→ **SET OF TASKS**:
1. Could you update the Eli Manning article, beginning at the words "Eli Manning explains" and stopping after "for the kids.", so that "Super Bowl 50" is replaced with "the championship game"?
2. How does the article on Eli Manning's low-key charity work go on? Continue it from its final sentence.

→ **GIVEN PASSAGE**:
- - - - -
Eli Manning explains why he likes to keep charity work low-key
Eli Manning will be in Santa Clara, Calif., for Super Bowl 50 as one of the three finalists for the Walter Payton Man of the Year Award. The New York Giants quarterback has developed a sterling reputation throughout his NFL career for his many charitable endeavors, and he admits he’s proud to be recognized for it through his nomination for the award.
But he insists he prefers to keep his many charity appearances more low key, and he has a noble reason for it.
He does it for the kids.
Manning says he rarely schedules his visits in advance when he plans to visit Hackensack University Medical Center, which is affiliated with a program called “Tackle Kids Cancer.” And while the Giants want him recognized for his efforts and suggest sending along a camera crew, he refuses, saying he’s not doing these things “for show.”
“They need footage and I don’t want that, that’s not the point,” he said. “I’m not doing it to try to get an award, that’s not what I’m up for.”
Speaking on a conference call to discuss being named one of the finalists for the coveted award, Manning explained why he prefers to be more low key when making an unscheduled appearance.
- - - - -
Dataset entries
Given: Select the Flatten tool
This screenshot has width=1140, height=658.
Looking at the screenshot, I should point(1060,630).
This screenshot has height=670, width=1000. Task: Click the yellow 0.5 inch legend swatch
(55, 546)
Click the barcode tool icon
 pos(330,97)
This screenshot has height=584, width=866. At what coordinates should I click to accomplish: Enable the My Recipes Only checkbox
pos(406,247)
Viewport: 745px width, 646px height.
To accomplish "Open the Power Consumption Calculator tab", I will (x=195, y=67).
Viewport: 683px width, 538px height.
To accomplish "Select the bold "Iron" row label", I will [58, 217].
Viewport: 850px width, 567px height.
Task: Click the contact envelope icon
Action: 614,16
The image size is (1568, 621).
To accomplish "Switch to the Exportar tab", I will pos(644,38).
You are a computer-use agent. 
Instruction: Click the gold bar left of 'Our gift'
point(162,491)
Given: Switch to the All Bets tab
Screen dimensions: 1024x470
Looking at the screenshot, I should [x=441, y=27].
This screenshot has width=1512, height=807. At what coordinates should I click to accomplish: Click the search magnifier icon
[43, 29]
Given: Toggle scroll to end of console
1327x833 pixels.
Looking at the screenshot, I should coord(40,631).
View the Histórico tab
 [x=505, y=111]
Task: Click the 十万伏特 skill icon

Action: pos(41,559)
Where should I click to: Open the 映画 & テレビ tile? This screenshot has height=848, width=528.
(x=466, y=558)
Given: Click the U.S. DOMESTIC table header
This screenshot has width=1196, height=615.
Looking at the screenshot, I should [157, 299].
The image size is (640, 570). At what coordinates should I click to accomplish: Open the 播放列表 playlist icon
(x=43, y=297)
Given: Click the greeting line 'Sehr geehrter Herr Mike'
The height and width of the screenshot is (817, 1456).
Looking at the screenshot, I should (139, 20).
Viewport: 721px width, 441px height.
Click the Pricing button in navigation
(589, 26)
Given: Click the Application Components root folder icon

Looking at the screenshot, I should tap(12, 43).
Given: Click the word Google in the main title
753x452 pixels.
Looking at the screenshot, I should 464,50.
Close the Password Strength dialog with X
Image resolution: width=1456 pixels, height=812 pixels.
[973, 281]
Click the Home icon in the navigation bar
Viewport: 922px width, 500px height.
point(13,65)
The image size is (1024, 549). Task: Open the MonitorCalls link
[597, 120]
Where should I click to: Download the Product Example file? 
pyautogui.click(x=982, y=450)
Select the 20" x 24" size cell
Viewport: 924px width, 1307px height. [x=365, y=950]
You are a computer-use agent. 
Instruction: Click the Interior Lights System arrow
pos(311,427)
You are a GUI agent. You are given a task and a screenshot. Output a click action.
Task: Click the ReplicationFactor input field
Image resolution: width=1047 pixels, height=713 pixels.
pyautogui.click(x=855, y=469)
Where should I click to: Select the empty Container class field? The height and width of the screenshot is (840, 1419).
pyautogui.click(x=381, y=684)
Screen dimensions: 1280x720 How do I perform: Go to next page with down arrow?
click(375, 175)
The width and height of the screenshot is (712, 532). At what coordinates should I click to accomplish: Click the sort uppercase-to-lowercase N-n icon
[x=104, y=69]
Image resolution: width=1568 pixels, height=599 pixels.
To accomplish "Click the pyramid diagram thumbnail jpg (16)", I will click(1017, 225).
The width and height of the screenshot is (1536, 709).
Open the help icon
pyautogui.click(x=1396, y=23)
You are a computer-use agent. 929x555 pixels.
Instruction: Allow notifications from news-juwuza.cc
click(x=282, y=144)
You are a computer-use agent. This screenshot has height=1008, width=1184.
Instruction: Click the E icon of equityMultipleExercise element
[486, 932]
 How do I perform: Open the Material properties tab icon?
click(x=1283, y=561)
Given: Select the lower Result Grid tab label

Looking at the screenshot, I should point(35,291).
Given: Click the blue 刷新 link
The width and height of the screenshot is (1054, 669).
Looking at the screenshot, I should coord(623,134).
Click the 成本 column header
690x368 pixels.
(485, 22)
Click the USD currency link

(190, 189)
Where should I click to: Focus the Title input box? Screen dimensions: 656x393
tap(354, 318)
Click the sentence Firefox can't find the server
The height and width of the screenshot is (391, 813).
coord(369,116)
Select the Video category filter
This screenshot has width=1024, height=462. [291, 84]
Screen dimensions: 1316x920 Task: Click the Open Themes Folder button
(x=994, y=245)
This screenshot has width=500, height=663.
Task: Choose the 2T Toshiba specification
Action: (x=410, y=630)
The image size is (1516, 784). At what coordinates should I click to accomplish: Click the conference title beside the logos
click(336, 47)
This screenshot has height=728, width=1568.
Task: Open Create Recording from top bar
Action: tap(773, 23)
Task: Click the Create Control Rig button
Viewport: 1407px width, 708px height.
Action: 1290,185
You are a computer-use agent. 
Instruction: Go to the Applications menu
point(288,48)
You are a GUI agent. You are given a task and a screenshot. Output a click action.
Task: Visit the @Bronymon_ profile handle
- - - - -
→ **ANSWERS FOR THIS EXERCISE**:
1.
Eli Manning explains why he likes to keep charity work low-key
Eli Manning will be in Santa Clara, Calif., for the championship game as one of the three finalists for the Walter Payton Man of the Year Award. The New York Giants quarterback has developed a sterling reputation throughout his NFL career for his many charitable endeavors, and he admits he’s proud to be recognized for it through his nomination for the award.
But he insists he prefers to keep his many charity appearances more low key, and he has a noble reason for it.
He does it for the kids.

2.
“Sometimes you walk into the room and an eight-year old boy sees a camera, he’s not going to say anything, he said, via NJ.com. “He’s nervous, he doesn’t feel well, that’s not what he wants.
“I really would rather go in and just have a conversation or have a talk or see if I can lift his spirits and get him to laugh. If he’s excited—if he is Giants fan or fan of me, let him show that excitement rather than be nervous for that environment.”
Manning has received his fair share of criticism at times — despite winning two Super Bowls — for his play on the field. But he deserves all the credit fans can muster for the character and class he shows off of it.